## WHAT YOU HAVE TO DO
Rewrite the records from the beginning through the line containing "This screenshot has height=605, width=484.", changing "Open" to "Show" and keeping everything else the same. Leave the pictures out.

## STORED RECORDS

++++++++

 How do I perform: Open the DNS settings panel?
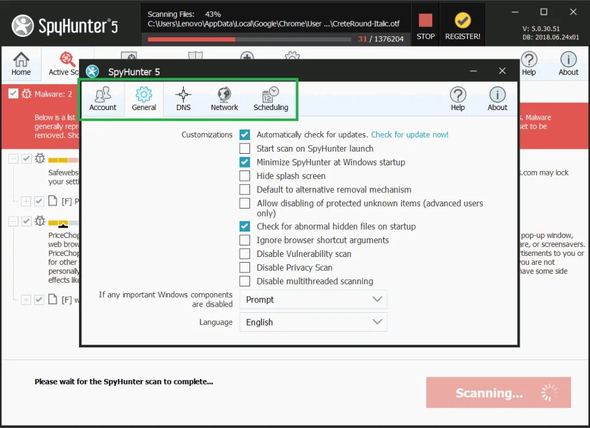(183, 99)
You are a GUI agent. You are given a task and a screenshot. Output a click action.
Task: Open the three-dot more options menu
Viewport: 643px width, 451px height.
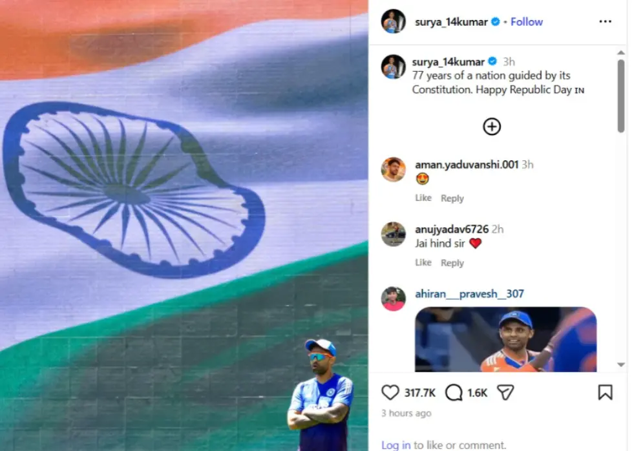pos(606,21)
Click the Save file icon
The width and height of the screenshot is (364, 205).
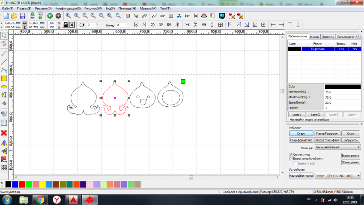pos(22,16)
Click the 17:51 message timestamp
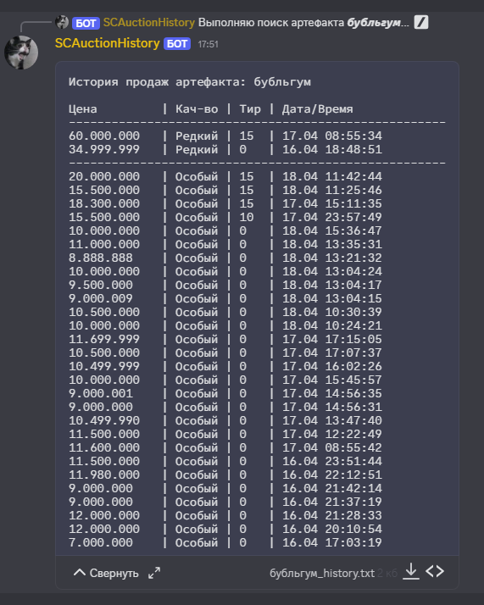This screenshot has height=605, width=484. (x=208, y=44)
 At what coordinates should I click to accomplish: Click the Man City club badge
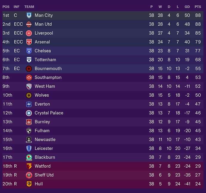tap(29, 15)
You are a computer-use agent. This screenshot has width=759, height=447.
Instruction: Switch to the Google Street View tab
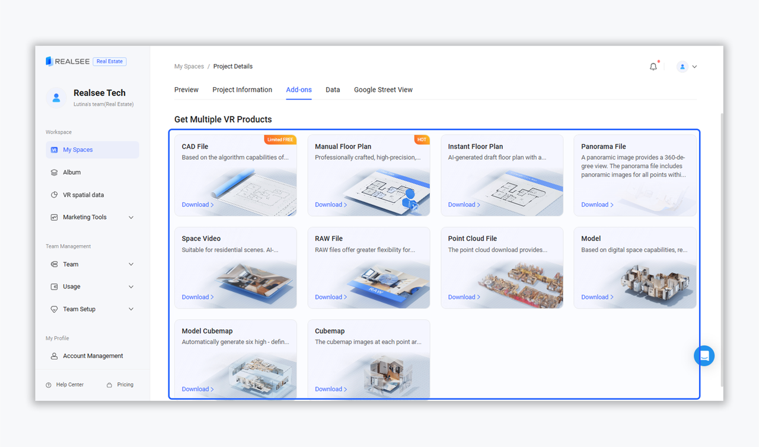point(383,90)
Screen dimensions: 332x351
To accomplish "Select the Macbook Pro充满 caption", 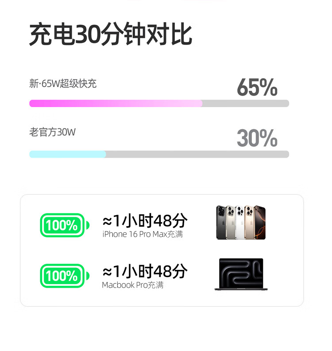I will coord(133,285).
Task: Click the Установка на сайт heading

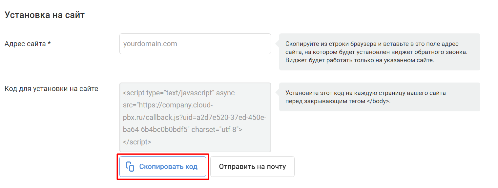Action: 45,15
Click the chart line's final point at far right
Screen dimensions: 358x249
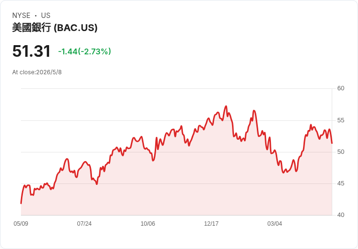[332, 143]
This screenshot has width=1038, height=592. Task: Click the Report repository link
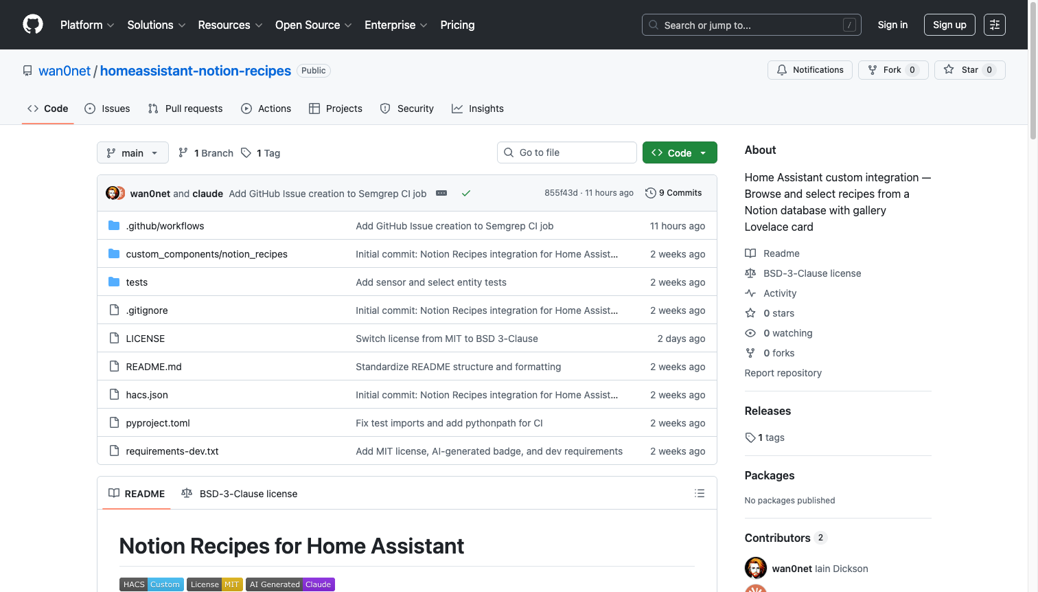click(x=783, y=372)
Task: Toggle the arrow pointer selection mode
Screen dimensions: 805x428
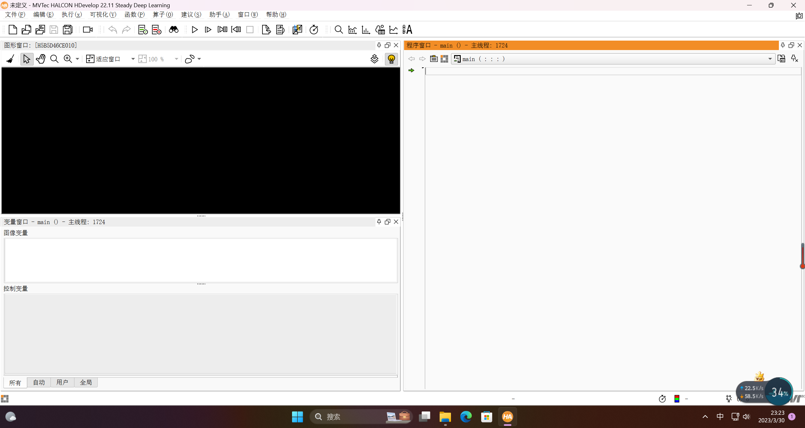Action: [27, 59]
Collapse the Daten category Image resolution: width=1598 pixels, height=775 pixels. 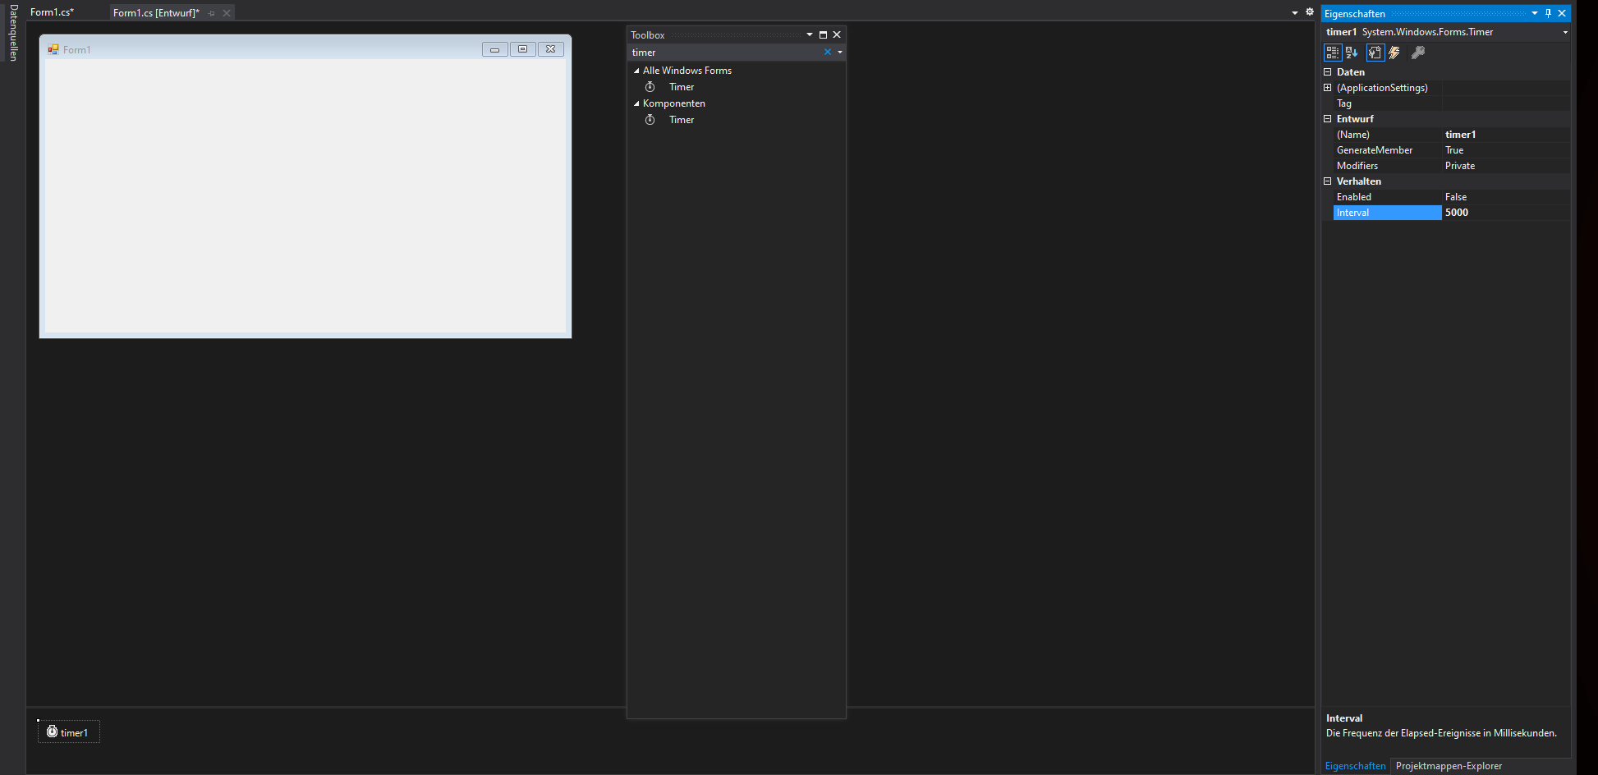pos(1328,72)
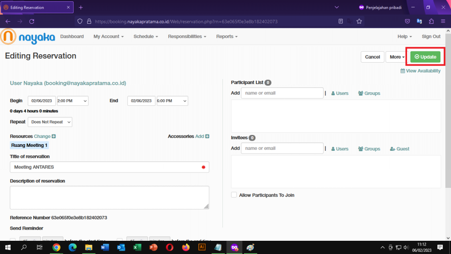Bookmark this page with star icon
The height and width of the screenshot is (254, 451).
pos(359,21)
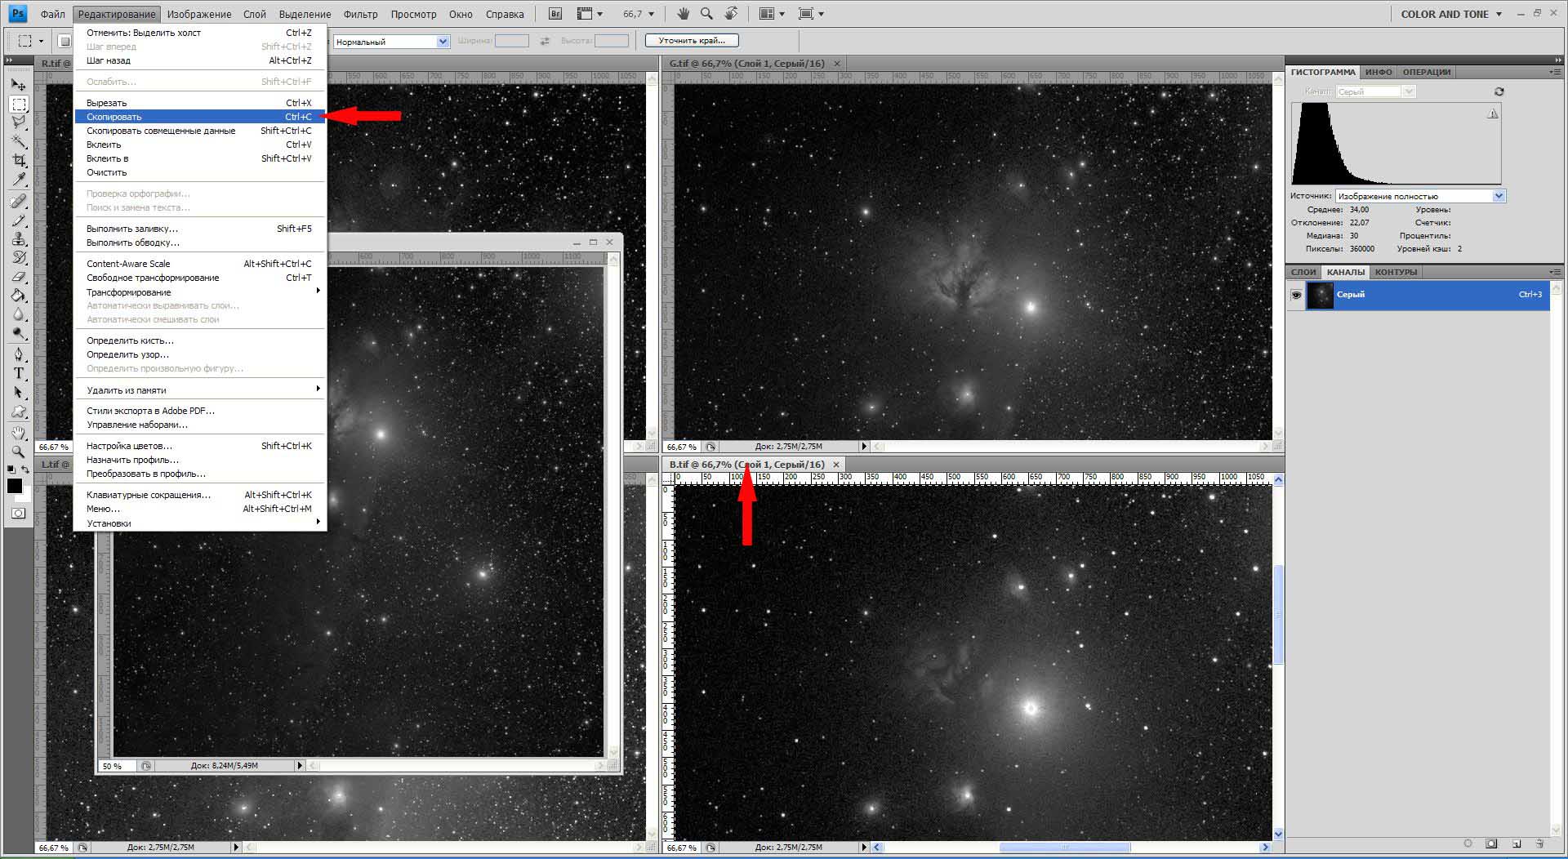Swap foreground and background colors
Viewport: 1568px width, 859px height.
tap(26, 470)
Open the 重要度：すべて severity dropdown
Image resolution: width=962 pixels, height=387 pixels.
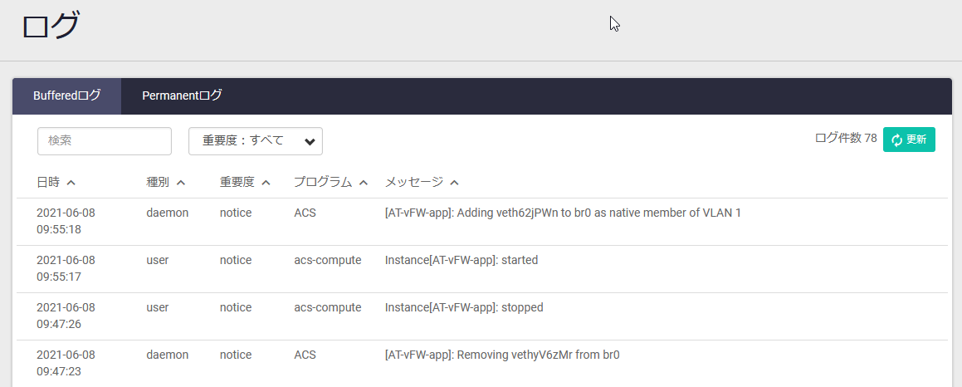[x=255, y=141]
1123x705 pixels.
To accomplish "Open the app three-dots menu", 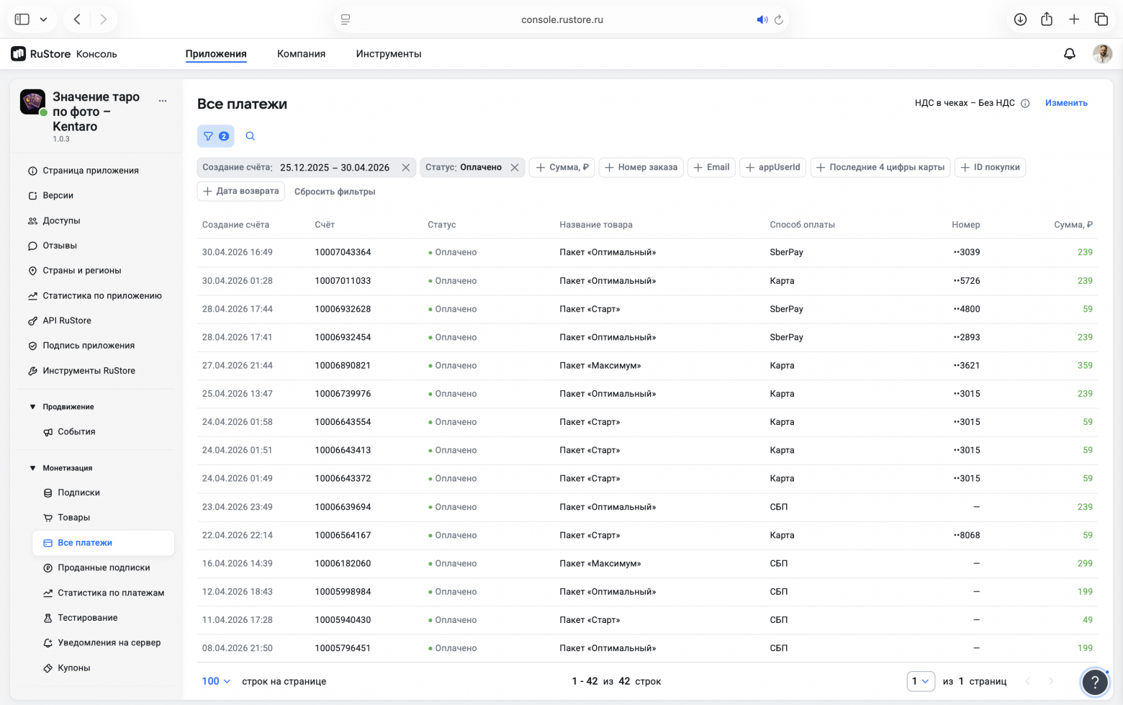I will 163,101.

++++++++

## RESULT OF THIS EXERCISE
 How do I perform: Show the DNS settings panel?
(183, 99)
You are a GUI agent. You are given a task and a screenshot. Output a click action.
Task: Show the three-dot more options menu
Viewport: 643px width, 451px height.
pos(606,21)
Click the Save file icon
The width and height of the screenshot is (364, 205).
pos(22,16)
Click the 17:51 message timestamp
This screenshot has height=605, width=484. (x=208, y=44)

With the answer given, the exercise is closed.